**Exercise:** Make an exact copy of the lines from the one containing "Task: Click the TradingView logo icon" through the end of the material, including both ends but no pictures.

**Information:**
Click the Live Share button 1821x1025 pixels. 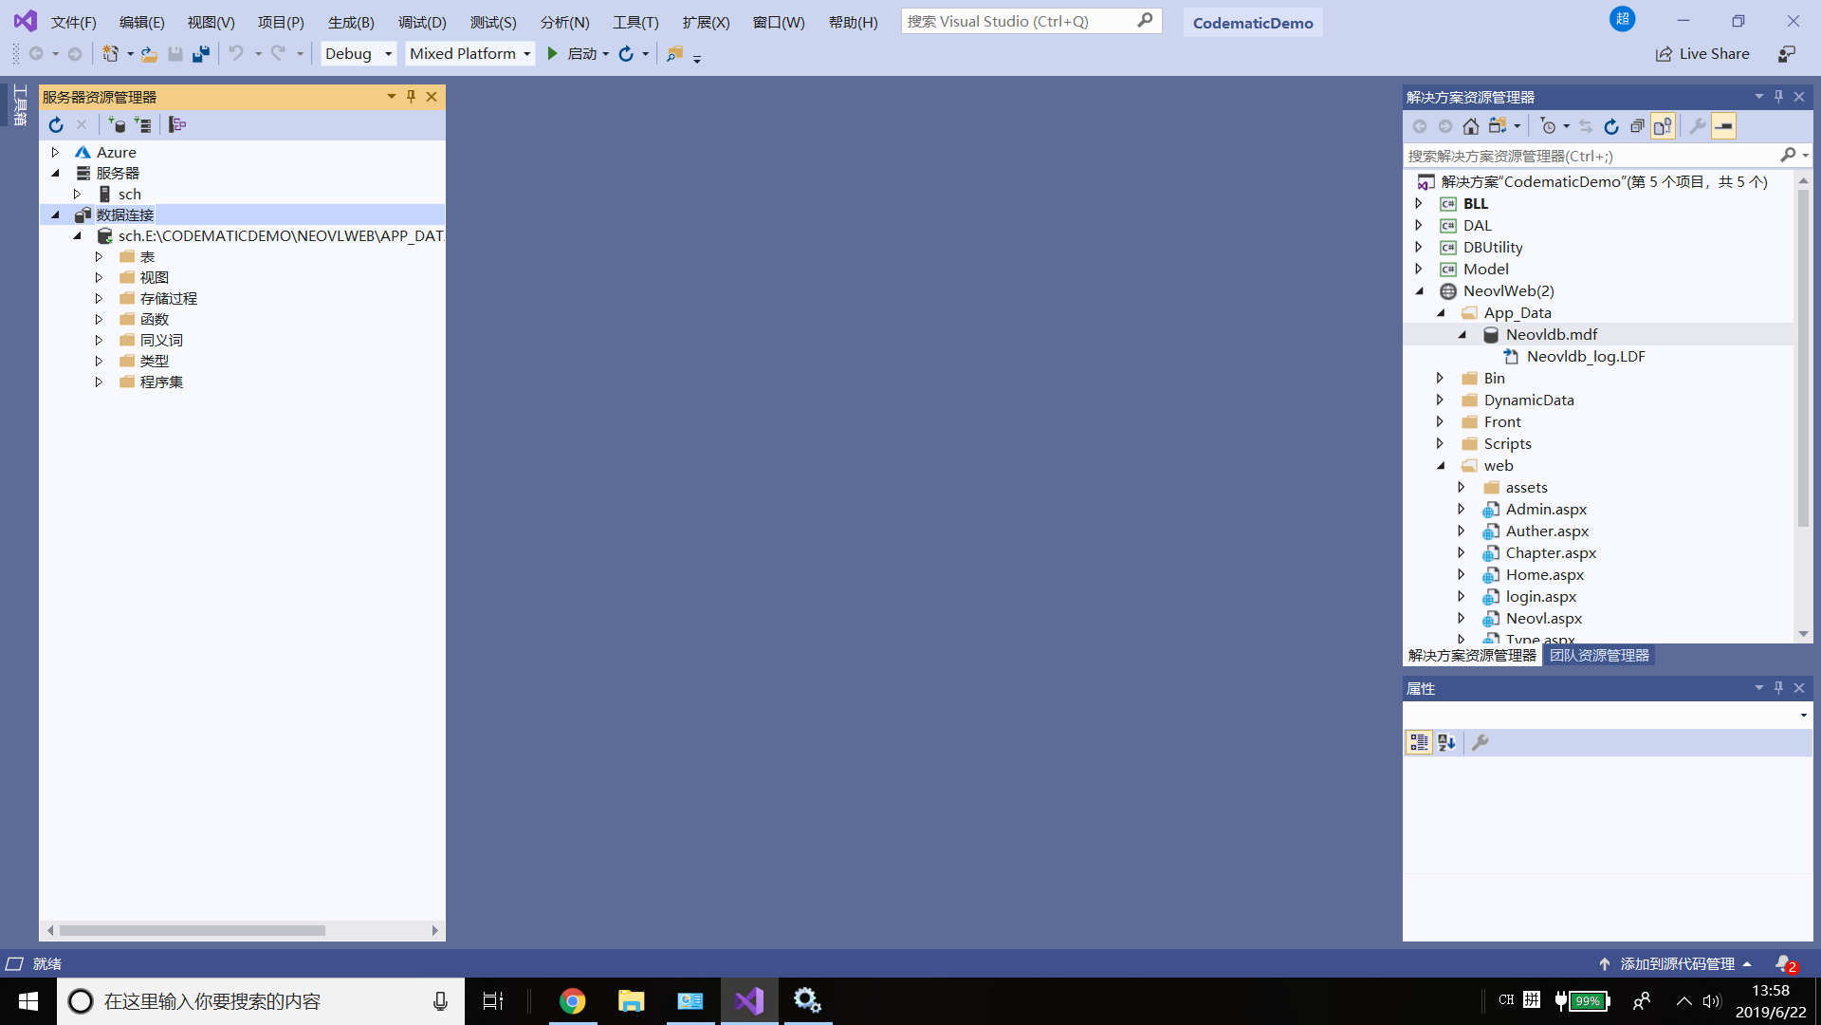[1703, 54]
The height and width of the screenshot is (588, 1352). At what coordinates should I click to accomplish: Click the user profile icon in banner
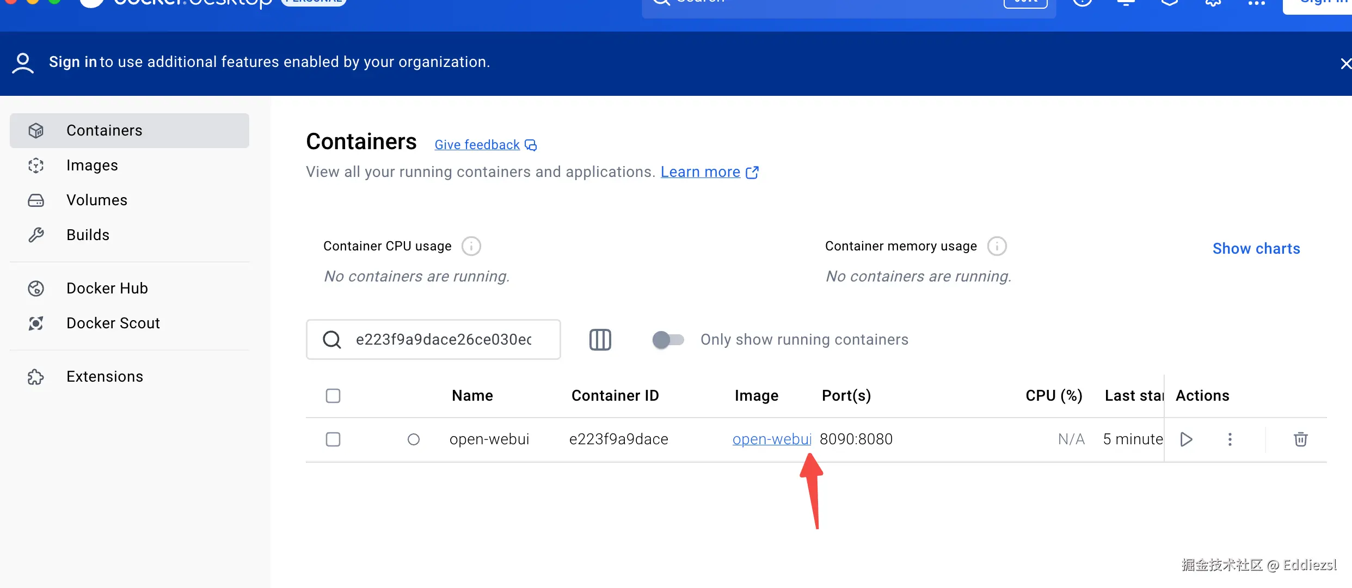click(23, 63)
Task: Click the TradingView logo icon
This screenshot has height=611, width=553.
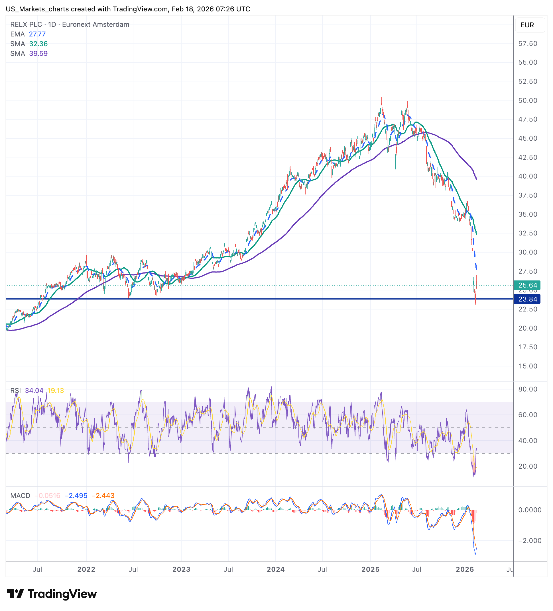Action: point(15,593)
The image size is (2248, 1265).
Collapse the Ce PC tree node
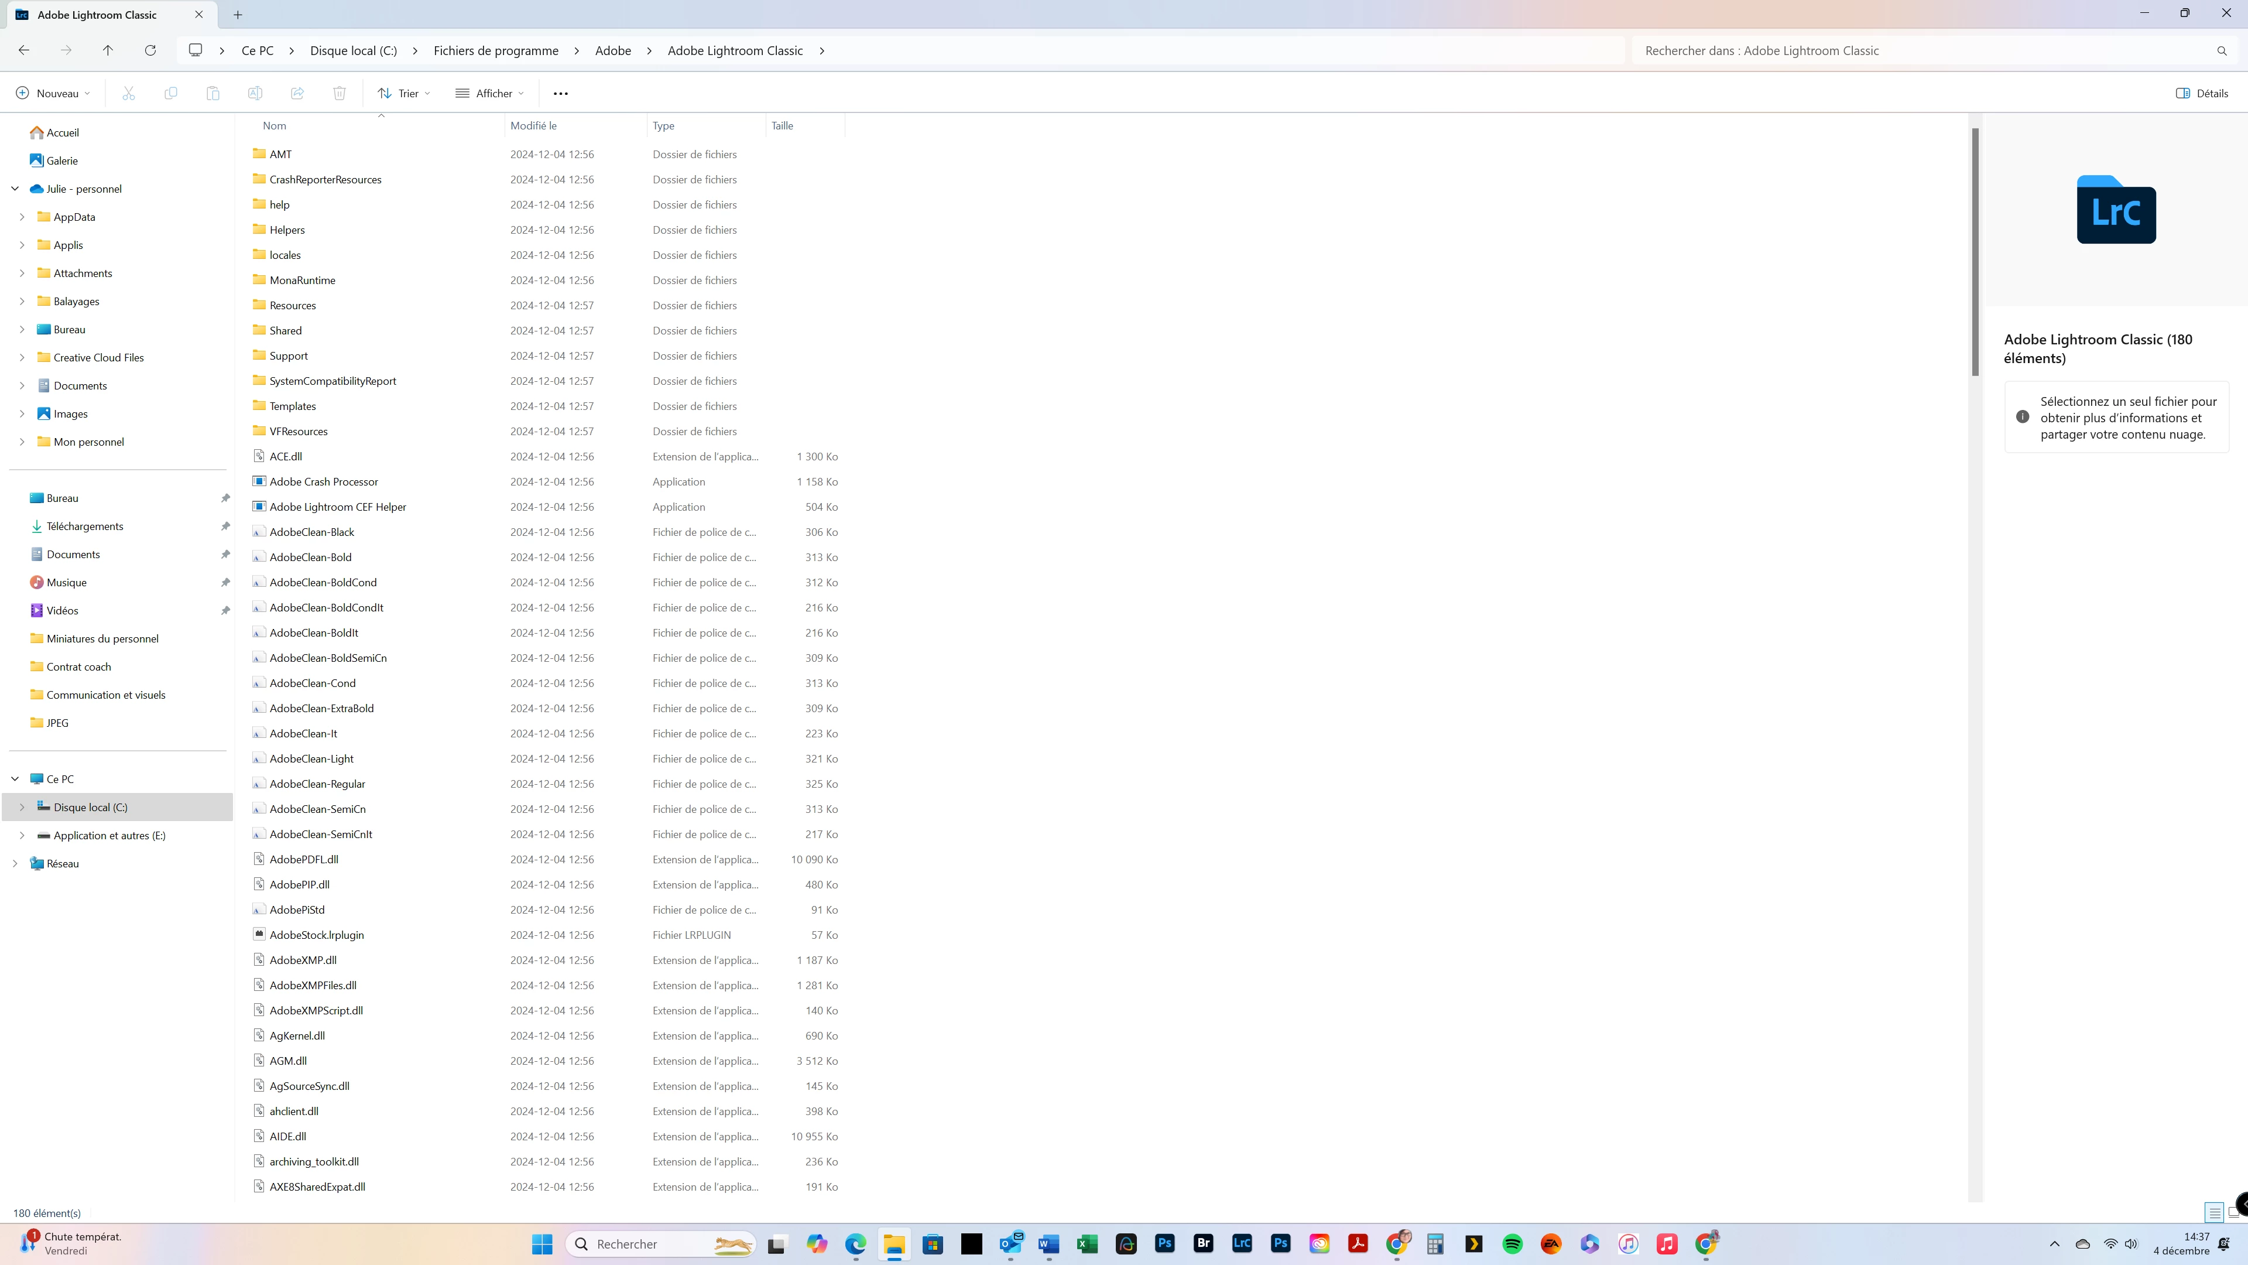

**Solution for this problem:**
Task: Click the TradingView logo icon
This screenshot has height=611, width=553.
Action: point(15,593)
The image size is (2248, 1265).
Collapse the Ce PC tree node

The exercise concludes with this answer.